I can’t believe that I’ve already finished (and won!) 4 Diet Bets by now. It seems like I just started. But it’s been nearly two months that I’ve been doing these now. I’m down 15 pounds! (Including the weight I lost the first week before starting Diet Bet.) I’ve been unsuccessfully trying to lose weight for nearly the past 5 years, so it really feels good to finally be successful once again. But therein lies the danger. I’ve been successful! I’m starting to look good. I like what I see in the mirror. I’m not finished yet, but I’m starting to make a dent!
But sadly, once I start liking what I see, that is when I get complacent and lax. Never mind that I'm half way through a Diet Bet 4 and also in 2 of the Diet Bet 10s, here's what I find myself thinking. “Oh, I just finished 2 Diet Bets that ended 2 days from each other. I need a break. I can relax my diet a bit. I need to allow myself a few indulgences before I get back to being strict with my diet.” Ack! What am I doing! Self sabotage! The thing is, I can’t allow myself small indulgences. If I let myself take an inch, I will take a mile. It’s like I open the flood gates. It’s amazing how much damage you can do in small amount of time. It's so hard to get the weight off and soooo easy to put it on. I feel like I’m going back to my old habits.

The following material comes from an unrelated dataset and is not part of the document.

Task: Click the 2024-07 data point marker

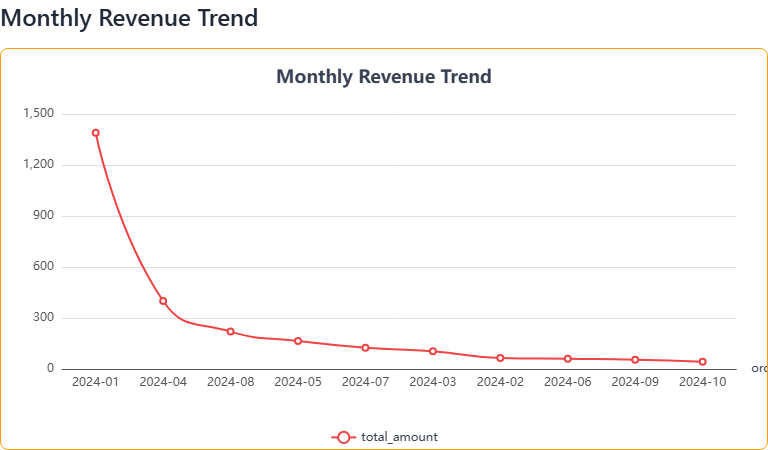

Fortunately, I have the power to stop this. I’ve always had it, but doing these Diet Bets has given me the ability to tap into it. This is a set back, not a failure. It’s only a failure if I let this completely derail me and I give up. But I’m never giving up. I just can’t do that to myself. So I pick myself back up and get back on track. Doing what it is I know I need to do, despite the fact that it’s not necessarily the easiest or most fun. But it’s what’s best for me.